Fundamentals of the Recommendation System
Based on the [Advanced Machine Learning with TensorFlow on Google Cloud Platform] (https://www.coursera.org/learn/recommendation-models-gcp), this article looks up fundamental recommendation system models, content-based, collaborative-filtering and knowledge-based.
Content-Based Model
Using attributes of items to recommend new item to an user
How it works?
Step 1. User-Item Rating Matrix
🙎♀️ / Movie | Rating |
---|---|
Minions | 7 |
A Star is Born | 4 |
Aladdin | 10 |
Let’s just assume that we are given the table above. In this table, the user🙎♀️ gave 7-star ratings to “Minions”, four-star ratings to “A Star is Born” and 10-ratings to “Aladdin” but we do not have information about other movies.
Step 2. Item Feature Matrix
Movie\Genre | Fantasy | Action | Cartoon | Drama | Comedy |
---|---|---|---|---|---|
Minions | 0 | 0 | 1 | 0 | 1 |
A Star is Born | 0 | 0 | 0 | 1 | 0 |
Aladdin | 1 | 0 | 0 | 0 | 1 |
For those rated movies, we now build an item feature matrix of genres. We can also consider themes, actors/directors, professional ratings, movie summary text, stills from movie, movie trailer as features. In the table above, “Minions” belongs to Cartoon and Comedy categories, “A Star is Born” is Drama and “Aladdin” is Fantasy and Comedy movie.
Step 3. User Feature Vector
Then apply dot-product to the user-item rating matrix and the item feature matrix and sum up the matrix by column as below.
Fantasy | Action | Cartoon | Drama | Comedy |
---|---|---|---|---|
10 | 0 | 7 | 4 | 17 |
The above matrix is a five-dimensional embedded feature space that we use to represent movies. Normalizing the above matrix, now we get the user feature vector.
Fantasy | Action | Cartoon | Drama | Comedy |
---|---|---|---|---|
0.26 | 0 | 0.18 | 0.11 | 0.45 |
The above vector is the user feature vector. Note that “0” for the Action genre does not mean that the user dislikes it because none of the movies he/she has previously rated contains the Action feature.
Step 4. User Rating Prediction
So, how can we include those concepts to engineer the content-based recommendation system?
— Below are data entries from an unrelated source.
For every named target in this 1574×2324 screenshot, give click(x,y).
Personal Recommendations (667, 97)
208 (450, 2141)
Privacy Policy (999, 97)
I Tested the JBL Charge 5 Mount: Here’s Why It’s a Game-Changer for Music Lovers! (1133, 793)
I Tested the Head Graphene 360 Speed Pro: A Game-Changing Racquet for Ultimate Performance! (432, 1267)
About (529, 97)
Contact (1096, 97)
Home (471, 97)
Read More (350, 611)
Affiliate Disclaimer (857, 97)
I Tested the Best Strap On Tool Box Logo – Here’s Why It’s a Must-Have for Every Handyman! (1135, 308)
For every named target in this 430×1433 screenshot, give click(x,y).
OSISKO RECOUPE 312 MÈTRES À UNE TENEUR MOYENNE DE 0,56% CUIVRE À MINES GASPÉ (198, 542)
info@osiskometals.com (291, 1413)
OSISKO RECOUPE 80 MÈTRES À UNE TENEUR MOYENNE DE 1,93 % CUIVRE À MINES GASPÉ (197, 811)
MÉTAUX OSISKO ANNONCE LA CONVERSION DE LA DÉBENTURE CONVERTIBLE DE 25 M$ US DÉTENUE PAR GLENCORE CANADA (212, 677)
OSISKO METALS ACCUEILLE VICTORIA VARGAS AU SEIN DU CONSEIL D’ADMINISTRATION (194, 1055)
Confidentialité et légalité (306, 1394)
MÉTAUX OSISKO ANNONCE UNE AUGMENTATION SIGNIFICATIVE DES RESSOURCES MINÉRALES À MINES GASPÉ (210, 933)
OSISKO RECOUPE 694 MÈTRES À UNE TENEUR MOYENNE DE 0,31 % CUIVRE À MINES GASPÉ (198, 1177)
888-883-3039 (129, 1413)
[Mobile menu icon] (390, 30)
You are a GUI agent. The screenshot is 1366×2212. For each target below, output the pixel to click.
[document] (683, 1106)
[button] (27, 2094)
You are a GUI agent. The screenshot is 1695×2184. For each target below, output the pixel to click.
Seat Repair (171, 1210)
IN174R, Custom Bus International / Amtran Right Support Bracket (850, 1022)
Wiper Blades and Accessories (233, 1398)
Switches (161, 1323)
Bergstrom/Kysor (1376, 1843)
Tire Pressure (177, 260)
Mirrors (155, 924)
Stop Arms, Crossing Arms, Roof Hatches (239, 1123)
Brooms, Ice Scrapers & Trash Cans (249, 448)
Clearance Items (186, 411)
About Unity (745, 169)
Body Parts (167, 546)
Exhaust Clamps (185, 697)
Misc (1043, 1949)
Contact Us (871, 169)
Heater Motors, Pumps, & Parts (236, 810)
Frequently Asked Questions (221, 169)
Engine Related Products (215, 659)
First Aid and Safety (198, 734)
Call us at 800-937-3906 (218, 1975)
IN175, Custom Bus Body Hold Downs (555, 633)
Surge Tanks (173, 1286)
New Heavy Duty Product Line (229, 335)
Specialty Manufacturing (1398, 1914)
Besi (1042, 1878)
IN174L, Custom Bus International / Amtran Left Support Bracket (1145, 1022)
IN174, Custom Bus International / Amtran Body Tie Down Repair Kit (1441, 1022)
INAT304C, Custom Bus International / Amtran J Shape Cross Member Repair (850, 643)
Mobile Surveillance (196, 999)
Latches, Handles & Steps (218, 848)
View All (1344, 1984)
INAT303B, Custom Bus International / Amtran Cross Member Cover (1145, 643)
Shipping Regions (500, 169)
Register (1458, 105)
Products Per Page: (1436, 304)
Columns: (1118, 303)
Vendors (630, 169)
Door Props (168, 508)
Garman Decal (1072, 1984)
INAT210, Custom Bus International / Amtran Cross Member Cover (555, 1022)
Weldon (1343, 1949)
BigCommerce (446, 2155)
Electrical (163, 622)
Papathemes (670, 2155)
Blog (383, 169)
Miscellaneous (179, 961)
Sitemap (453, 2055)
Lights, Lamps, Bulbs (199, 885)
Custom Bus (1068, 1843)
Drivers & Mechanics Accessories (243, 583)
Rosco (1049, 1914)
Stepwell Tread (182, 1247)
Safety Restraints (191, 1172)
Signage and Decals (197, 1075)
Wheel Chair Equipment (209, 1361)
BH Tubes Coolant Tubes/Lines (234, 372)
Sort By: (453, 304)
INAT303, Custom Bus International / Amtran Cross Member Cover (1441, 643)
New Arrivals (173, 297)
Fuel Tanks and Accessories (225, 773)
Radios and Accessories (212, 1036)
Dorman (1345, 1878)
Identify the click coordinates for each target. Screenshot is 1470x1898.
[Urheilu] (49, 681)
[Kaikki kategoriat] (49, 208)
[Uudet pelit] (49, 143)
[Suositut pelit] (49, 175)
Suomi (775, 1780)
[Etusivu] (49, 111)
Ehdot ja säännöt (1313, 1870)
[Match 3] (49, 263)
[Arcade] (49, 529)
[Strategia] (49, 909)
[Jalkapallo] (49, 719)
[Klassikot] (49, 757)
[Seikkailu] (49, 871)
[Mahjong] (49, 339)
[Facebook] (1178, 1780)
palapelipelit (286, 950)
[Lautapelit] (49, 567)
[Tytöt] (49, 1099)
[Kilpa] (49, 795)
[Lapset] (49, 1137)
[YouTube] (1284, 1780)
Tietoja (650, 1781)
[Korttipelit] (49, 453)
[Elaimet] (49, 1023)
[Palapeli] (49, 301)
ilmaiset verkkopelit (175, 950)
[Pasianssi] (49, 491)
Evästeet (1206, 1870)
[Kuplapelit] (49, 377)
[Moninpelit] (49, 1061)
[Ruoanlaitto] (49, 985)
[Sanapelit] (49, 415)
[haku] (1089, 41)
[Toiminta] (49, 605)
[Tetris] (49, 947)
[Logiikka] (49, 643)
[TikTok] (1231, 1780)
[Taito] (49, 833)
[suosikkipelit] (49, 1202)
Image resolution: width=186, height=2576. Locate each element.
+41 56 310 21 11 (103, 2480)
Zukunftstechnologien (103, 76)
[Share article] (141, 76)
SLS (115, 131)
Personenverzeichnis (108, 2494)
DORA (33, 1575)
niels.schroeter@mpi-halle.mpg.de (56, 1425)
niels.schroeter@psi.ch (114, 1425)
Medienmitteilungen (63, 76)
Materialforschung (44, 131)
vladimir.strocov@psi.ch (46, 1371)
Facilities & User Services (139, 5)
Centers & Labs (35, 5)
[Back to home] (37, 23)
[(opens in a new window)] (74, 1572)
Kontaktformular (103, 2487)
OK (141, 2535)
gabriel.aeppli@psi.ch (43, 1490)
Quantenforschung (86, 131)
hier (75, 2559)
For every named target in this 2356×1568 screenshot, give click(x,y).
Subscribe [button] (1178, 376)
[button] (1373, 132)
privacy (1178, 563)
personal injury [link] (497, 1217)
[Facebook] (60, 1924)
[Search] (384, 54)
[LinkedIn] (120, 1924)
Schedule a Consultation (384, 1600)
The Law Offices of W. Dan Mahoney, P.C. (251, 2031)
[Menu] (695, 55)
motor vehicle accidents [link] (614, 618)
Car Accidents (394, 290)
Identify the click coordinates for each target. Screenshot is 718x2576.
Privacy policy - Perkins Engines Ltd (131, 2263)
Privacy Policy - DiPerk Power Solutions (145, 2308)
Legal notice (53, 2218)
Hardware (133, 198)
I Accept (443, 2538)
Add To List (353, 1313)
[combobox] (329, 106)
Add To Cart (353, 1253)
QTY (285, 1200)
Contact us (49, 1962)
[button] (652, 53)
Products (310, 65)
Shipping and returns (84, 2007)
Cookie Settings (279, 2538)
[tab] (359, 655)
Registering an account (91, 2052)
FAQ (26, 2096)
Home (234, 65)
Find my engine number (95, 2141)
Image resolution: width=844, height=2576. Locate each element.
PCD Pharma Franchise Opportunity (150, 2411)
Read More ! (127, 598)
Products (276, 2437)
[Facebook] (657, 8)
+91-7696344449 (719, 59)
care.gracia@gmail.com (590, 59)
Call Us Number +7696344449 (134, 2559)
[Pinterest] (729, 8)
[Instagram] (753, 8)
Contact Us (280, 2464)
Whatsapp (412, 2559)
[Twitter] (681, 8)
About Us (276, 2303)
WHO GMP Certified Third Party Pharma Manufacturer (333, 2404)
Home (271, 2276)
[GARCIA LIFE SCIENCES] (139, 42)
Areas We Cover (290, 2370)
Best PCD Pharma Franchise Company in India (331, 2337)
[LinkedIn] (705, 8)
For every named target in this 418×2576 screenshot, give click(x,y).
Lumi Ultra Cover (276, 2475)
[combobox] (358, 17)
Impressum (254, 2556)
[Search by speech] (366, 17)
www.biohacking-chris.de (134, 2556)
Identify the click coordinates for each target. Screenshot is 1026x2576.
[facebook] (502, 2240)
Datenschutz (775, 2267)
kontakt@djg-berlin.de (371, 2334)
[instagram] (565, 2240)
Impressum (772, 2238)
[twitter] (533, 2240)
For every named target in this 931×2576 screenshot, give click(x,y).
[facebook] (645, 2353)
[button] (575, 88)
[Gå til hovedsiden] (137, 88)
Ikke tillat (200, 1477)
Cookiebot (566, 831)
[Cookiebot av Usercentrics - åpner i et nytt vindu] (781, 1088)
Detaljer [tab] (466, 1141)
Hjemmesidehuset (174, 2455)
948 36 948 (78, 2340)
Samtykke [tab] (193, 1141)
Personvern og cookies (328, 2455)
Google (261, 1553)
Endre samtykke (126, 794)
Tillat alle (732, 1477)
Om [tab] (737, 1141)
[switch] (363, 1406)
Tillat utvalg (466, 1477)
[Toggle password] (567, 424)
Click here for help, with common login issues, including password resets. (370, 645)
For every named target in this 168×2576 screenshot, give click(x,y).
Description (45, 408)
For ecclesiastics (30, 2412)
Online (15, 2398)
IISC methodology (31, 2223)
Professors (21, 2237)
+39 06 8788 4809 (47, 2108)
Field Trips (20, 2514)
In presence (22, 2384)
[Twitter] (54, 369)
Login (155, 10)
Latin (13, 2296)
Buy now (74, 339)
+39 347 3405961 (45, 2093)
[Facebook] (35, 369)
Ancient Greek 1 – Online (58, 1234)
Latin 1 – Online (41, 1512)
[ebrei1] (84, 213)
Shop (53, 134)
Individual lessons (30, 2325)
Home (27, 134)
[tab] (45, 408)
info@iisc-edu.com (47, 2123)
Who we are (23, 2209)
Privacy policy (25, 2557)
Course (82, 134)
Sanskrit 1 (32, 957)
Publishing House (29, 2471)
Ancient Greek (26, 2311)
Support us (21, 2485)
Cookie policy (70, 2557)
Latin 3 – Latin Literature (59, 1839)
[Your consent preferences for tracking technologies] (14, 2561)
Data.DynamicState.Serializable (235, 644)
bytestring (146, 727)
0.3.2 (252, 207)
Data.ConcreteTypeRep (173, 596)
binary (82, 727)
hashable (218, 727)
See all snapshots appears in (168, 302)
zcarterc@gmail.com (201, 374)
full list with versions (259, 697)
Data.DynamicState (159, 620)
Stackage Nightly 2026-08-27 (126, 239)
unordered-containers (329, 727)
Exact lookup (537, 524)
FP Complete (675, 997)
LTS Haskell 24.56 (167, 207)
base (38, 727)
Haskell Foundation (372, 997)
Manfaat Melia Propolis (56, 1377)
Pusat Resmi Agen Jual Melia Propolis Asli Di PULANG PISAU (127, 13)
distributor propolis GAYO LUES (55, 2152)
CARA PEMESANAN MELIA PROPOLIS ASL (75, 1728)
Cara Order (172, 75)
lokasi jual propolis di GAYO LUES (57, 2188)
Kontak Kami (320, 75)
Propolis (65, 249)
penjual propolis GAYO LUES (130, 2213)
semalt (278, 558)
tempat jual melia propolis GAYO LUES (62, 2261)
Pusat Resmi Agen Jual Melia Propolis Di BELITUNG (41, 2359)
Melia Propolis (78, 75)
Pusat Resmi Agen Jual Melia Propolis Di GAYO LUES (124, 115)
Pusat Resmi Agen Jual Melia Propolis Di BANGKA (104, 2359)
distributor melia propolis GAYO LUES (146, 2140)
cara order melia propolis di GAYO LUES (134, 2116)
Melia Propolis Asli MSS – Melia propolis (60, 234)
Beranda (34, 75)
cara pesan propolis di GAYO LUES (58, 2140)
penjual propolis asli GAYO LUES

Now we have a new item feature matrix as below. Movies below can be both seen and unseen movies by the user (Simply we can just predict all ratings and drop off seen movies at the last step of recommendation). In this case, however, we only take care of four unseen movies.
Movie\Genre | Fantasy | Action | Cartoon | Drama | Comedy |
---|---|---|---|---|---|
Harry Potter | 1 | 1 | 0 | 0 | 0 |
The Dark Knight Rises | 1 | 1 | 0 | 1 | 0 |
Incredible | 0 | 1 | 1 | 0 | 1 |
Memento | 0 | 0 | 0 | 1 | 0 |
Then multiply the user feature vector component-wisely to the new movie feature vector for each movie and then sum row-wise to compute the dot product. This gives us the dot product similarity between the user and each of those four movies.
Harry Potter | The Dark Knight Rises | Incredible | Memento |
---|---|---|---|
0.71 | 0.37 | 0.63 | 0.11 |
The above vector shows predicted ratings for each movie. Clearly, the higher the more likely (hopefully) the user likes the item. Thus, we should recommend “Harry Potter” and “Incredible” to this user but not other movies. Simple, isn’t it?
Collaborative-Filtering Model
Using attributes of items to recommend new item to an user
Matrix Factorization
Assume that we have user-item interaction matrix of muliple users denoting whether the user watches or not.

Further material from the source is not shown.